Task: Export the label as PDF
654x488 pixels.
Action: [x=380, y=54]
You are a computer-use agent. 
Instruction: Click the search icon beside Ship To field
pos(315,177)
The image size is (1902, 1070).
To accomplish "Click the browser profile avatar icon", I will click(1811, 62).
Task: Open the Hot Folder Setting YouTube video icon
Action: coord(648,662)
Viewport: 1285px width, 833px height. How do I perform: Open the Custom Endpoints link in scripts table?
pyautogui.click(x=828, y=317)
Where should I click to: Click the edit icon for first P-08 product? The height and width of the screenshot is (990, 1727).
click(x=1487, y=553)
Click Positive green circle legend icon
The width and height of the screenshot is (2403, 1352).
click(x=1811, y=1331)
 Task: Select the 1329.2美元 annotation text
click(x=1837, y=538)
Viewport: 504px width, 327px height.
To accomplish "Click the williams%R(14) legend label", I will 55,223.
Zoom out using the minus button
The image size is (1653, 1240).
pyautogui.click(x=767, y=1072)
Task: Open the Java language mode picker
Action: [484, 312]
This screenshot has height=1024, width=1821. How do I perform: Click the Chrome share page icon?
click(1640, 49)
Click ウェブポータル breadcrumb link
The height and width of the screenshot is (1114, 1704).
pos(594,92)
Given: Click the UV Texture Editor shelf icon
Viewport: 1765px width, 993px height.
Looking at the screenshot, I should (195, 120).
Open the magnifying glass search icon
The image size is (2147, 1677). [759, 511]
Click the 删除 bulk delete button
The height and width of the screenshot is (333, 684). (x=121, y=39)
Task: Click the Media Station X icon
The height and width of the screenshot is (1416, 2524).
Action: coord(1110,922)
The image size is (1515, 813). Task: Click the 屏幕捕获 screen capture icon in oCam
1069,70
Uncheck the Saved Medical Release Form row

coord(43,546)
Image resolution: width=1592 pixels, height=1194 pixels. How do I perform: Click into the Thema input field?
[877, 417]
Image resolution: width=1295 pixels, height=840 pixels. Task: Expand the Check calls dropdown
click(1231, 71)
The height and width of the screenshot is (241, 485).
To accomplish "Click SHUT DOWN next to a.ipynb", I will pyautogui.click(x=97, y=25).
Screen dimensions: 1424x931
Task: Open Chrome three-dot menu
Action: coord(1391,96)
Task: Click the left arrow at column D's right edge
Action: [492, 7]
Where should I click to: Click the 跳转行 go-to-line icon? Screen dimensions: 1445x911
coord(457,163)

-- Assignment --
Which lines of the entries above contain the string "legend"? Copy each one.

-- Exercise result --
Click Positive green circle legend icon
To accomplish "Click the williams%R(14) legend label", I will 55,223.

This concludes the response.